SBS Viceland (I still don't really understand that change) showed
The Monkey King 2 last week, and it's still able to be watched on SBS on Demand.
This is at least the second Chinese film I have seen lately that features at some point a massive heavenly Buddha intervening on Earth. It would seem that the government doesn't have a problem with such ideas being promulgated in cinema, which I suppose shows how technically communist states have moved on a bit.
I find something rather watchable about movies loosely based on the Monkey King story now. I'm even tempted to read the book. I knew someone once (an Australian but from an Asian family) whose secret ambition in life was to produce a movie that did proper justice to the book
Journey to the West. He evidently has not achieved that.

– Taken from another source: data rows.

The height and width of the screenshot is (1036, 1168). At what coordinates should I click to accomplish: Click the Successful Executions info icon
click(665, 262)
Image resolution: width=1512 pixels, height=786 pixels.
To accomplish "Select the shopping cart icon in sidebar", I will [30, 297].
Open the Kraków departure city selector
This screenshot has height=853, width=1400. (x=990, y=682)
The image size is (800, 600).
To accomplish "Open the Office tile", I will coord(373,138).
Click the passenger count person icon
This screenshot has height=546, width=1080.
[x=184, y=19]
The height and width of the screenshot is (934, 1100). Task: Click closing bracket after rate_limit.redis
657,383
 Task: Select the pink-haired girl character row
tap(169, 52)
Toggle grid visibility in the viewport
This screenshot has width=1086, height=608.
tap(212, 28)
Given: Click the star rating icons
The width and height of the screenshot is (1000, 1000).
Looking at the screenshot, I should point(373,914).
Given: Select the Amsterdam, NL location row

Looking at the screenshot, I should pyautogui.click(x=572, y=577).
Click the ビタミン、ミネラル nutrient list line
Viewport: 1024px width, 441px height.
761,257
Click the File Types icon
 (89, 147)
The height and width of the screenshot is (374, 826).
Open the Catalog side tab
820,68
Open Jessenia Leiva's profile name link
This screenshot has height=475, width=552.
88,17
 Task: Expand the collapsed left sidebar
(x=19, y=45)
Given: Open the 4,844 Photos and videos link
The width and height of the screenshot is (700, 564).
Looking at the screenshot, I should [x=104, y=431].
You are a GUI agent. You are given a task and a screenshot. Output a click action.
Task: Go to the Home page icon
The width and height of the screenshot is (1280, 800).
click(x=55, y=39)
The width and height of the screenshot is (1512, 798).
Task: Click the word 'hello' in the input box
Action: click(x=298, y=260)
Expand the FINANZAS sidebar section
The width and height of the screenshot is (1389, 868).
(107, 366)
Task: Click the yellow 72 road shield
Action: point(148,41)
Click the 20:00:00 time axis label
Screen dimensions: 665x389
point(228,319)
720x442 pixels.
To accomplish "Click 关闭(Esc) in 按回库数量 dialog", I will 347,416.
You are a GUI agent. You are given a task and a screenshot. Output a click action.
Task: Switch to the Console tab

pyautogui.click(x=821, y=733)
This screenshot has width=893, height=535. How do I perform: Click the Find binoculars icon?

Update: One thing about Buddhism - if a Catholic were to become one,
the Mahayana version is surely the type to which he or she should feel more affinity (given the Communion of Saints idea is not a million miles away from bodhisattvas being able to help):
Mahayana Buddhism agrees with Theravada
Buddhism that the human problem is suffering; it holds the Four Noble Truths as
fundamental. But whereas Theravada holds out the ideal of the individual striving alone on
the Eight-fold Path towards nirvana, Mahayana adds helpers who provide shortcuts and
assistance out of compassion for those who are suffering. These helpers are called bodhisattvas, and are beings who have
worked towards enlightenment and nirvana. But rather than enter nirvana, once they are
able, they turn around and bring their store of wisdom, power and merit to help others
along the same path. This simple idea has a number of ramifications for the goal of
humanity.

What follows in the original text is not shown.